THE TASK >>
Using the Alzheimer's disease study summary below, decide whether each statement agrees with it: (a) twenty patients and twenty healthy subjects took part; (b) altered movement rhythm in patients correlated with reduced short-latency afferent inhibition; (c) repetitive finger tapping was measured with a motion analysis system. Answer yes or no for each, and quote the deciding words.

EXCERPT TO READ >>
━━━━━━━━

OBJECTIVE: Alzheimer's disease is primarily characterized by cognitive decline; recent studies, however, emphasize the occurrence of motor impairment in this condition. Here, we investigate whether motor impairment, objectively evaluated with kinematic techniques, correlates with neurophysiological measures of the primary motor cortex in Alzheimer's disease.
METHODS: Twenty patients and 20 healthy subjects were enrolled. Repetitive finger tapping was assessed by means of a motion analysis system. Primary motor cortex excitability was assessed by recording the input/output curve of the motor-evoked potentials and using a conditioning-test paradigm for the assessment of short-interval intracortical inhibition and short-latency afferent inhibition. Plasticity-like mechanisms were indexed according to changes in motor-evoked potential amplitude induced by the intermittent theta-burst stimulation.
RESULTS: Patients displayed slowness and altered rhythm during finger tapping. Movement slowness correlated with reduced short-latency afferent inhibition in patients, thus suggesting that degeneration of the cholinergic system may also be involved in motor impairment in Alzheimer's disease. Moreover, altered movement rhythm in patients correlated with worse scores in the Frontal Assessment Battery.
CONCLUSION: This study provides new information on the pathophysiology of altered voluntary movements in Alzheimer's disease.
SIGNIFICANCE: The study results suggest that a cortical cholinergic deficit may underlie movement slowness in Alzheimer's disease.

━━━━━━━━

EXERCISE DATA >>
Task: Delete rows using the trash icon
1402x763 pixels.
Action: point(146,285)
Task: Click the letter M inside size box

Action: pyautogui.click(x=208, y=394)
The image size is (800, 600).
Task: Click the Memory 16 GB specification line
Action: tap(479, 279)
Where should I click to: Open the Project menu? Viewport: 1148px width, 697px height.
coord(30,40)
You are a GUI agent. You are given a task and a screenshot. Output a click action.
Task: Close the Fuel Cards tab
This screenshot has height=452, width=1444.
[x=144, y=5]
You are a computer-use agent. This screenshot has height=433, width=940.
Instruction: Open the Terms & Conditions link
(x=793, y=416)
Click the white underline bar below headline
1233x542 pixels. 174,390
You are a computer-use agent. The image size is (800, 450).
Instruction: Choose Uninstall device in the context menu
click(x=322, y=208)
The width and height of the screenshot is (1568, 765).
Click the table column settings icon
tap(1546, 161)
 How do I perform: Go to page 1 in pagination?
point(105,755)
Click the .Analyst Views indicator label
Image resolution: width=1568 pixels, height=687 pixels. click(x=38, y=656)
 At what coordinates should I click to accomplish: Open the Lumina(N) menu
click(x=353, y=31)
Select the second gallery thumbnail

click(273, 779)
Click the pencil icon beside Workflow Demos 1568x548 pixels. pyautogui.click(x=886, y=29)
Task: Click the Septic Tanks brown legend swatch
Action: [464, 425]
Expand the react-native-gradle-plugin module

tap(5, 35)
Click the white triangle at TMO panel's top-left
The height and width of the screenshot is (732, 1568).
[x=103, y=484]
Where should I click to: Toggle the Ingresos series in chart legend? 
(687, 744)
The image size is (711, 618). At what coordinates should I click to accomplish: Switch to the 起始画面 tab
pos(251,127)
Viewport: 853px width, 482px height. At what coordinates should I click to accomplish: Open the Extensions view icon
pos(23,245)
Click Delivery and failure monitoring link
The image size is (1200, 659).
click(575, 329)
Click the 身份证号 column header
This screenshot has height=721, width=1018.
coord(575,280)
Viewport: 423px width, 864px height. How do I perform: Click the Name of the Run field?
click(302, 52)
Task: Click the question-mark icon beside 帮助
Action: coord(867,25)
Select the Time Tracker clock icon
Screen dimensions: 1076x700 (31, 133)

━━━━━━━━

RESULT OF THIS TASK >>
(a) Yes: "Twenty patients and 20 healthy subjects were enrolled."
(b) No: "Movement slowness correlated with reduced short-latency afferent inhibition in patients" and "altered movement rhythm in patients correlated with worse scores in the Frontal Assessment Battery."
(c) Yes: "Repetitive finger tapping was assessed by means of a motion analysis system."